Temperature, ultraviolet radiation (UVR) and photosynthetically active radiation (PAR) all played significant but different roles in affecting the reproductive biology of the coral L. scutaria. The present study showed that timing of spawning was affected by higher temperature and blocked UVR but not by PAR. Fertilisation success was affected by higher temperature, and sperm and egg physiology were affected both by temperature and PAR. Growth was affected by temperature, and corals paled more at the higher levels of temperature and PAR and when UVR was filtered out. The interactions of thermal stress with light stress both at the PAR level and UVR level are clearly complex, but understanding the individual role of each factor, and understanding how they interact, provides vital information to better understand how to manage these stressors in the changing environment that we are expecting in the coming decades.
In the study of Hazraty-Kari S. et al [2], they used the reef building coral Acropora Tenuis. The coral Acropora is a broadcast spawner. Larvae disperse after fertilization within released gametes and recruit in the reef. Fragments from the same colony are subjected to control temperature (~27.5 °C) or heat stress (~31 °C) for ten days. The fecundity of adults, egg number and size, and the thermal tolerance of larvae and recruits, survival rates, growth, and size, were analyzed. The stressed fragments show a trade-off in egg production, an increase in egg number but a decrease in size. In addition, larvae and recruits from the stressed colony show marginally higher survival rates in the higher water temperature but do not differ in the control condition.

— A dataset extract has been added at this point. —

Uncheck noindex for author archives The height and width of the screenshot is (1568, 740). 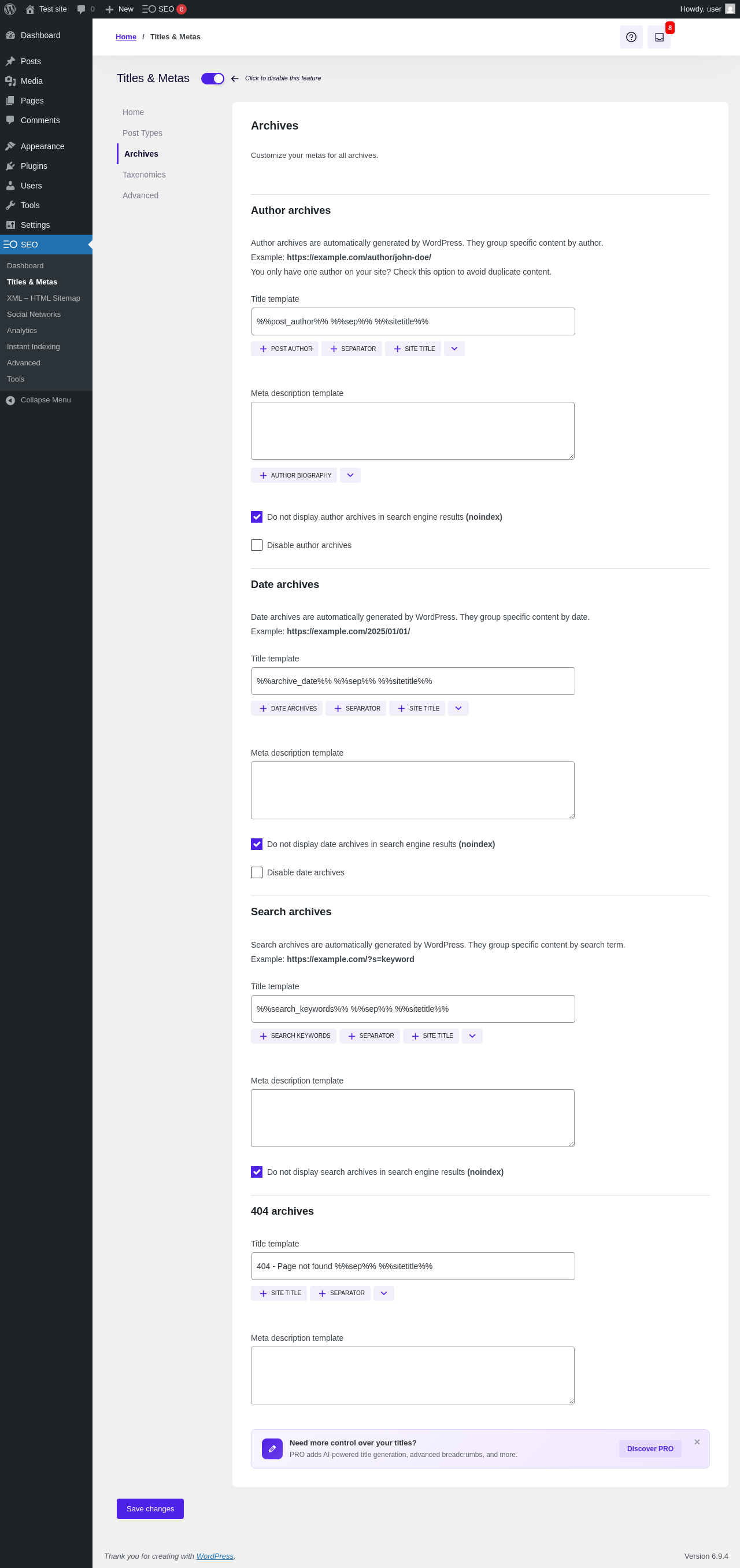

Therefore, corals produce more heat-resistant larvae and recruits after they experience heat stress, which may improve coral reef resilience.
The study showed that thermal stress influenced reproduction and the early life stages of corals without causing any changes in energy investment. They found that colonies that experienced heat stress developed tactics to increase larvae and recruit survival in higher water temperatures. Therefore, if parents experience the heatwaves, they may prepare eggs to survive their larvae in heatwaves, which could arise next spawning. However, further research is required to understand the relationship between warm ocean temperatures, coral recruitment survival, and recovery potential over successive generations.
[1] Solar radiation, temperature and the reproductive biology of the coral Lobactis scutaria in a changing climate – Jessica Bouwmeester, Jonathan Daly, Nikolas Zuchowicz, Claire Lager, E. Michael Henley, Mariko Quinn and Mary Hagedorn; Sci Rep 13, 246 (2023).
[2] Adaptations by the coral Acropora tenuis confer resilience to future thermal stress– Hazraty-Kari, S., Tavakoli-Kolour, P., Kitanobo, S. et al. . Commun Biol 5, 1371 (2022).